Eles chegaram, jovens, sadios, alegres nos seus uniformes bem
cortados. Filhos de irlandeses ou italianos – os negros eram mandados para
frentes mais bélicas – cabelo muito curto, falavam alto dando muita risada. Esparramados
nos seus veículos esquisitos chamados jeeps, botas no para-brisa ou fora do
carro, jogavam caramelos para as crianças nas ruas de Casablanca. As mães não
deixavam pegar porque podiam conter veneno. Os soldados ianques mastigavam
durante horas algo bizarro que não se devia engolir porque aquilo podia colar o
intestino e levar à morte. Nunca, até 1942, tínhamos ouvido falar em “chewing
gum”. Mas eram bem-vindos por serem a garantia de que as tropas nazistas não
invadiriam Marrocos.
Pouco antes do Natal, um grupo de amigos de minha mãe,
recém-separada, foi convidado a almoçar num quartel americano perto de Meknés.
Toda a comida vinha por avião dos EUA. Naqueles tempos de penosa restrição
alimentar, ver chegar à longa mesa do refeitório perus inteiros deixou sem voz
os convidados.
Depois da lauda refeição, fomos até as ruínas romanas de
Volubilis. Mas eu tinha só seis anos e aquilo não podia me seduzir. Reclamava
do longo passeio sem graça debaixo do sol forte. A certa altura, cutucando o
terreno arenoso com a ponta de meu sapato, avistei e peguei algo redondo e escuro.
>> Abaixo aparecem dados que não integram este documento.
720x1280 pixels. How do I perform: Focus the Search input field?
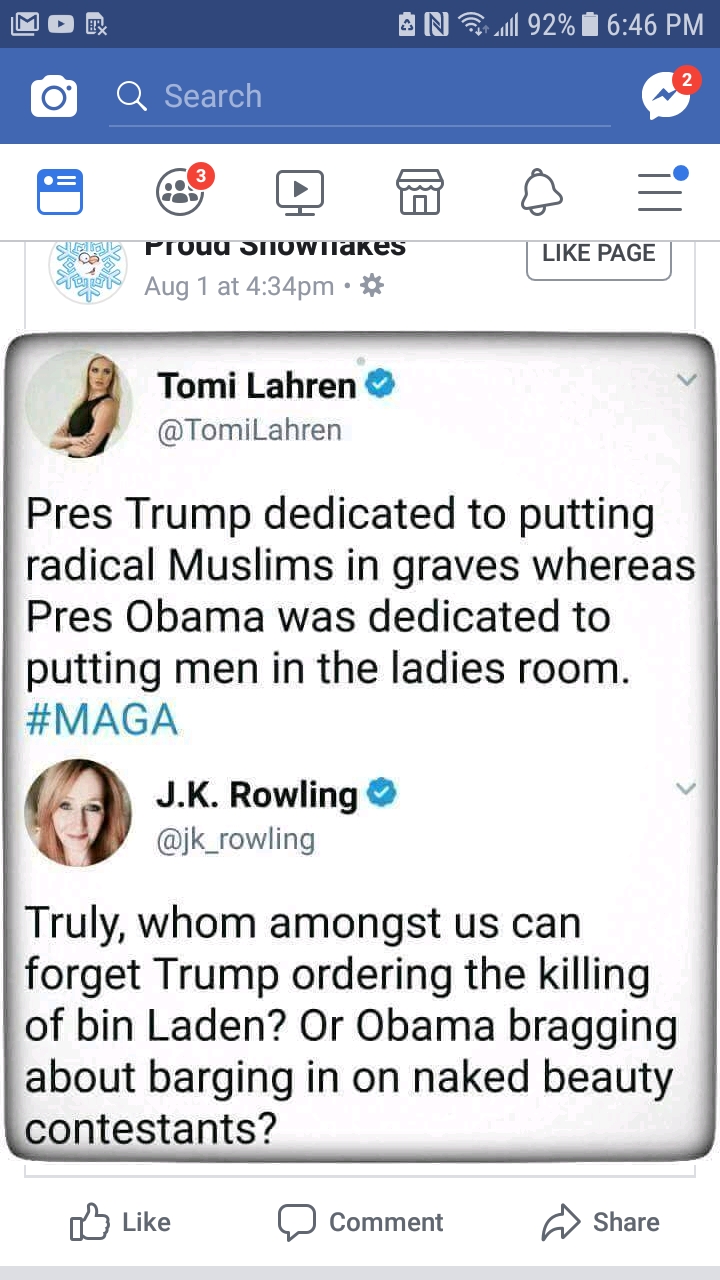tap(360, 97)
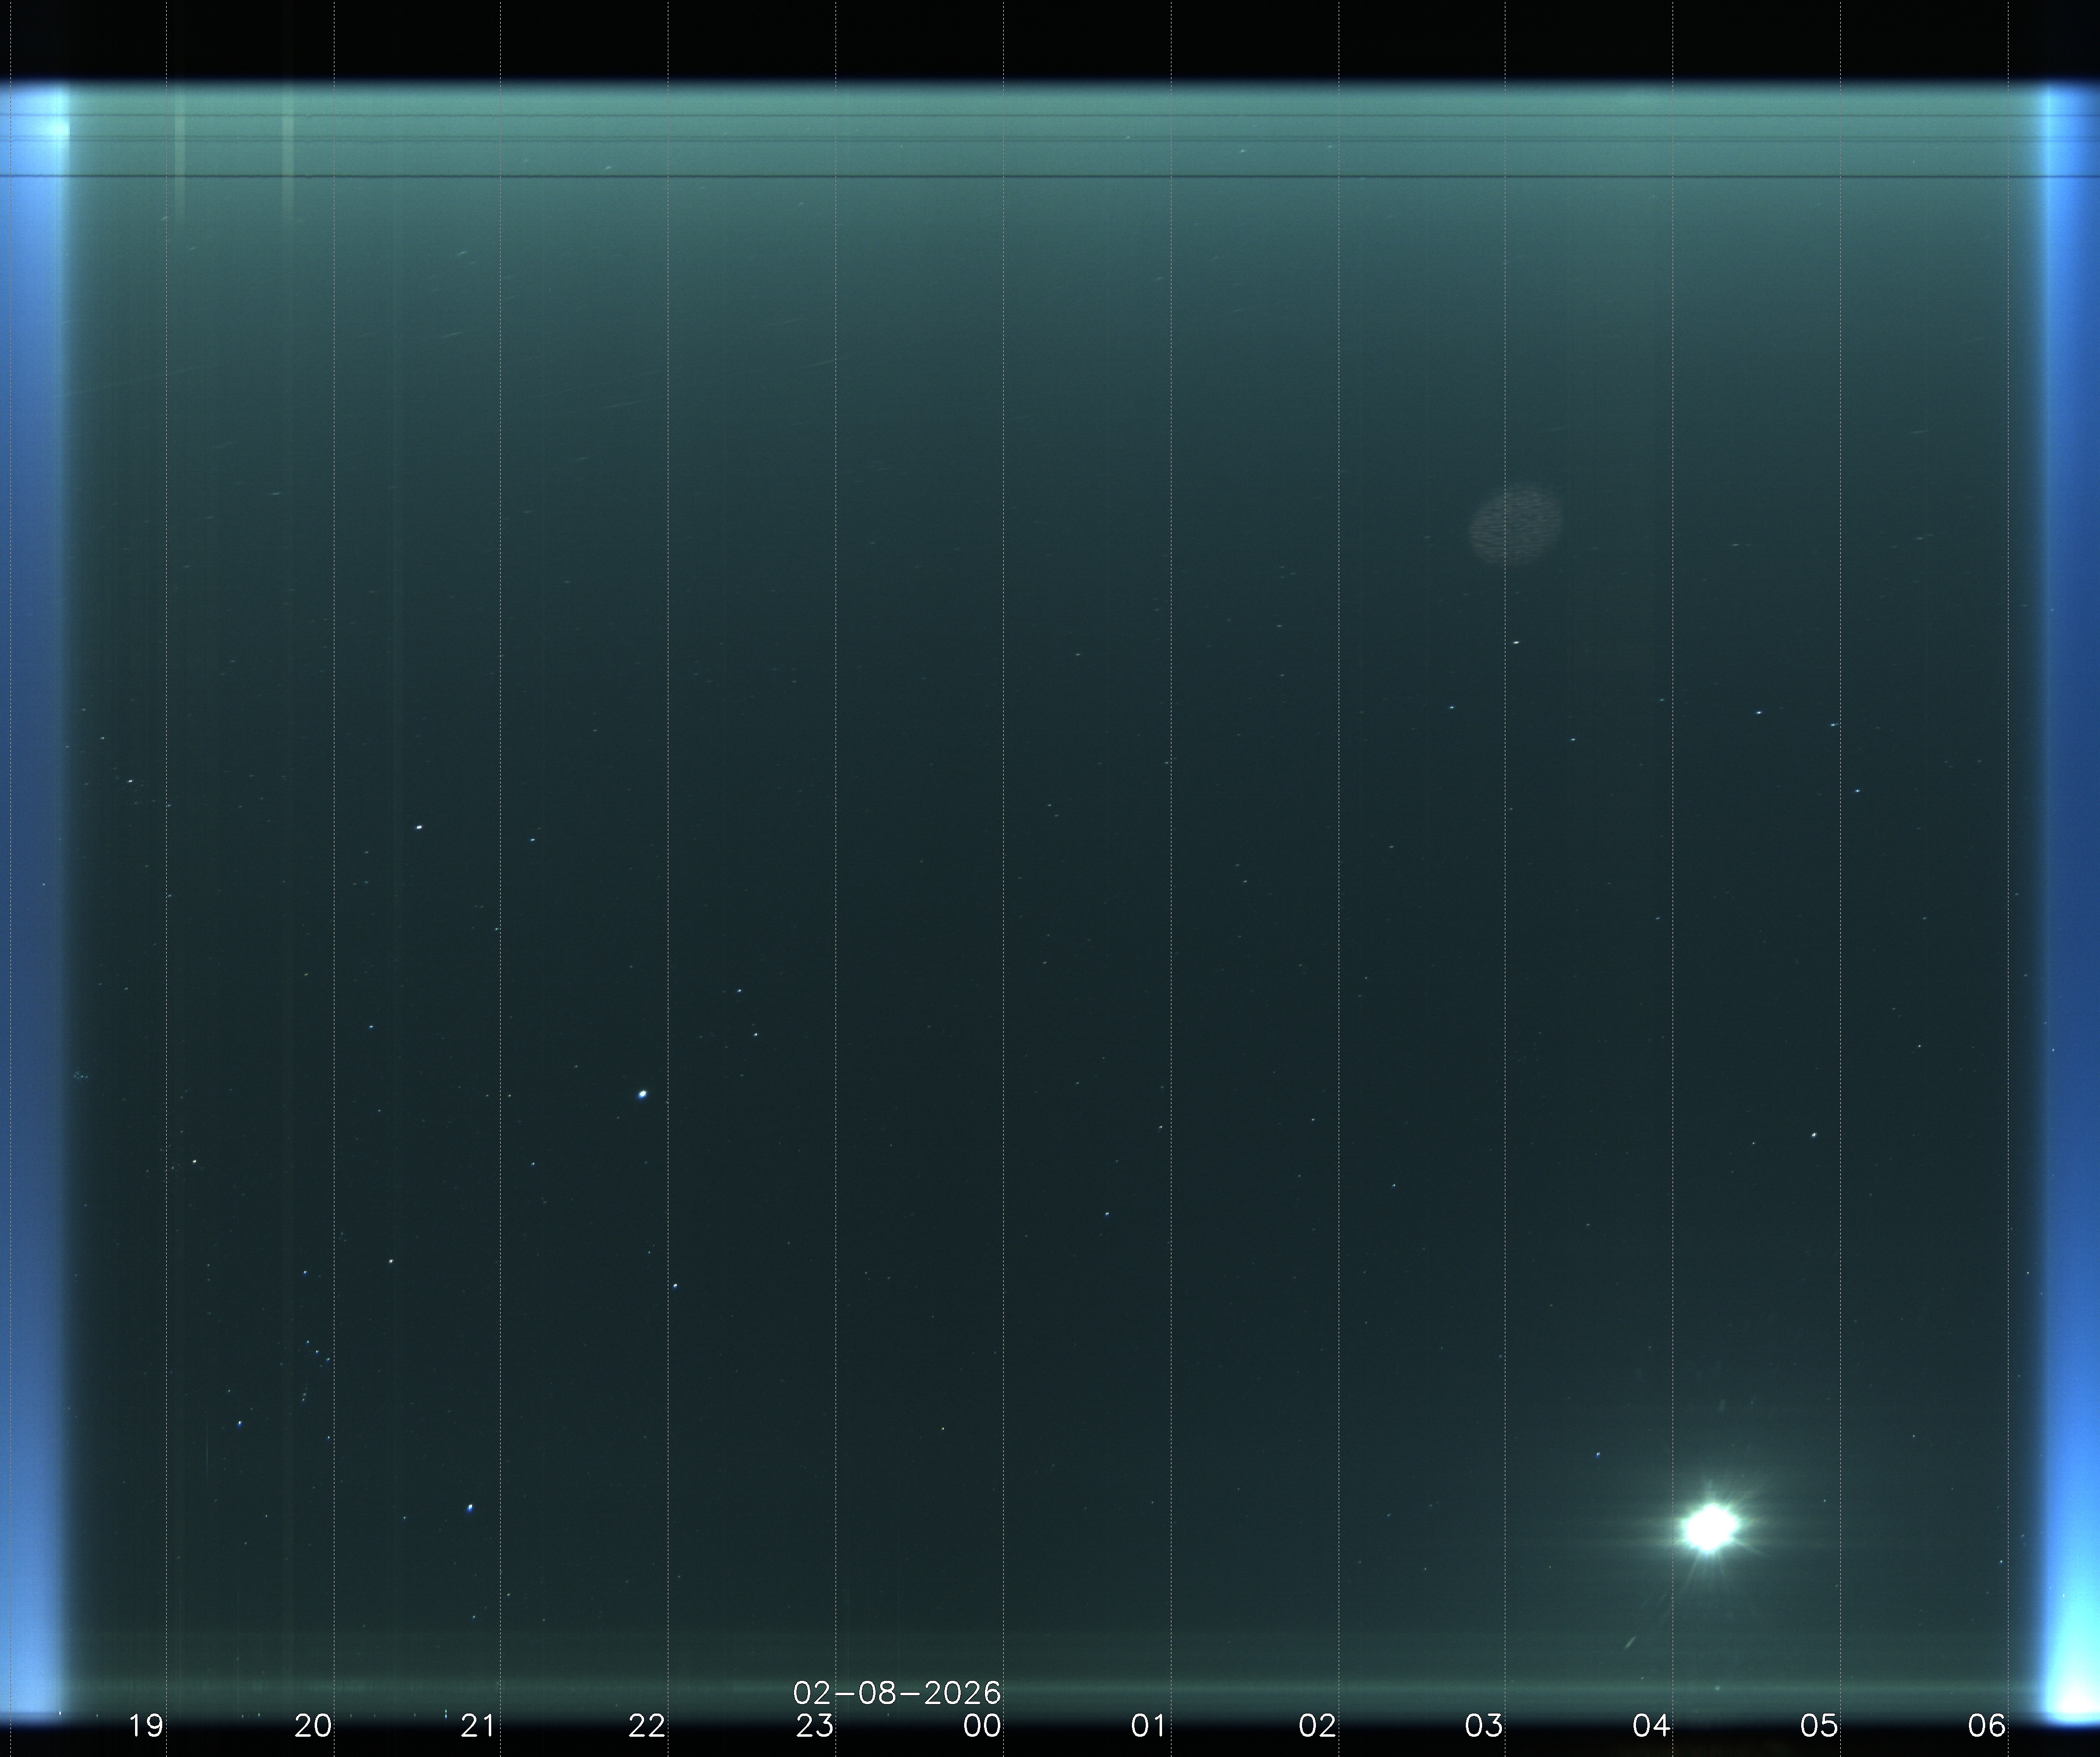Select the 03 hour marker
Viewport: 2100px width, 1757px height.
[x=1484, y=1726]
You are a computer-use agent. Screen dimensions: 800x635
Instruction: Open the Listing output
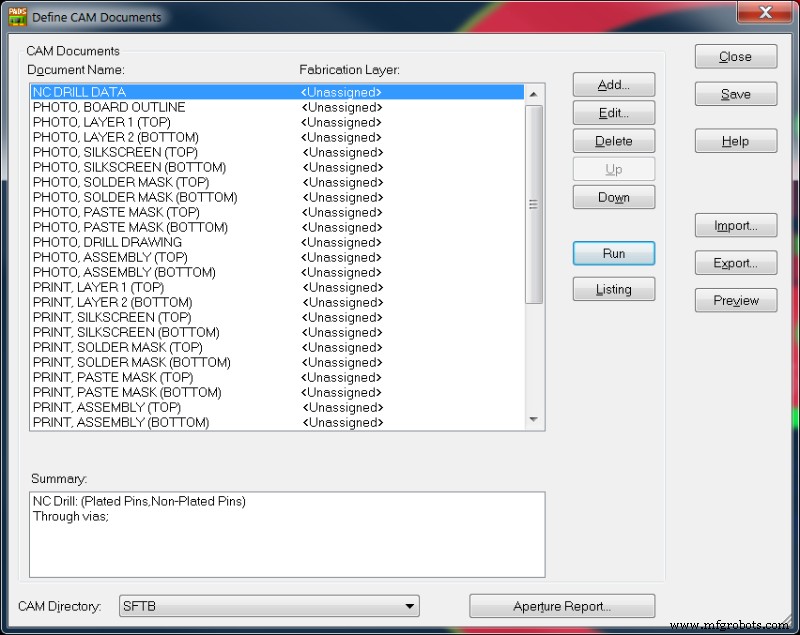613,290
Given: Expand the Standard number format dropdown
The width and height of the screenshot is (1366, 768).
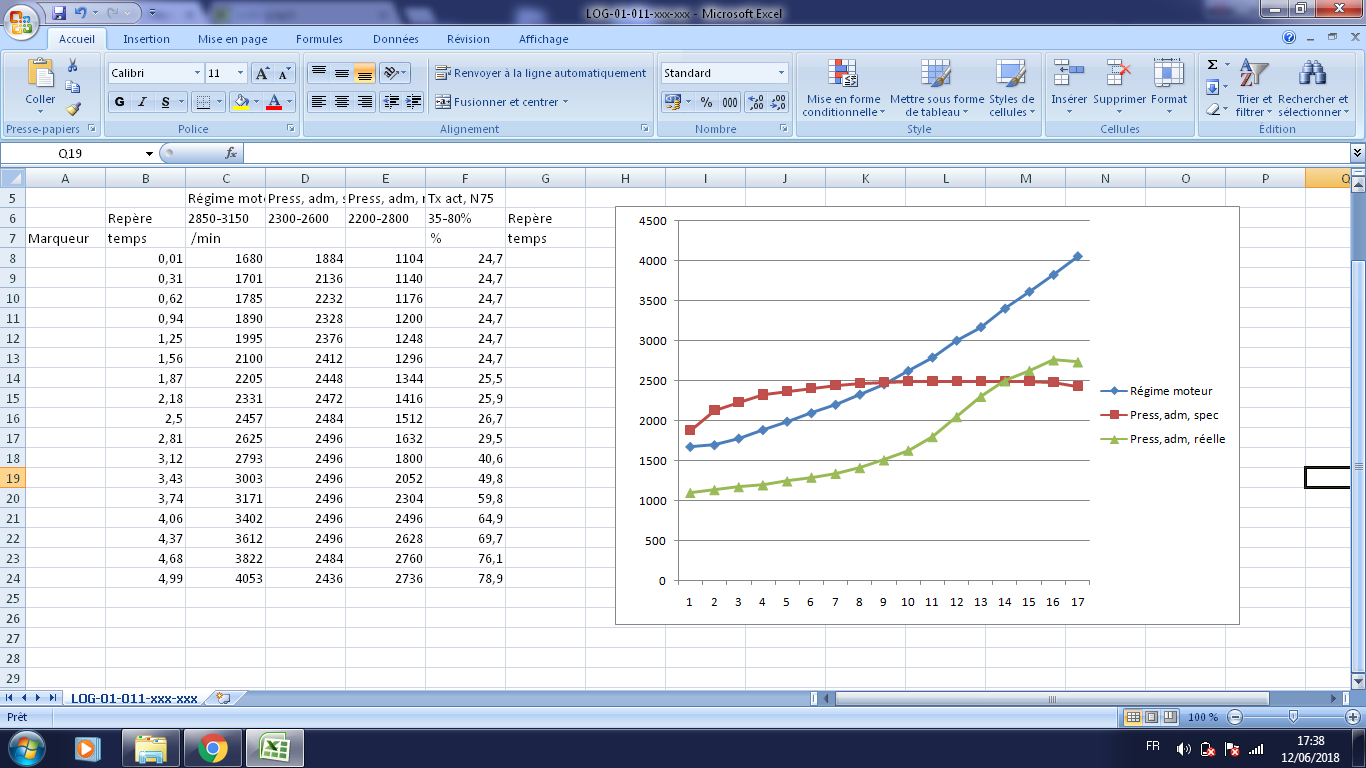Looking at the screenshot, I should tap(781, 73).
Minha mãe me disse que era uma moeda romana, uma peça de museu!
Foi assim que a museologia entrou na minha vida. Regressando
à casa, levei a moeda até uma pequena sala vazia e, recolhendo alguns objetos
velhos e quebrados, cacos de espelho, brinquedos, arrumei tudo no chão à volta
do quarto e fui falar para minha mãe que tinha feito um museu. Não demorou em
vir com os amigos conhecer este importante novo marco da memória romano/magrebina.
Só que, na hora de entrarem, exigi pagamento. Todos, com muita risada, deram
algum trocado.
Cresci, fui morar em várias capitais de três continentes. A
moeda sempre me acompanhou e hoje está numa vitrina da biblioteca, junto a um
monte de pequenos objetos com e sem valor.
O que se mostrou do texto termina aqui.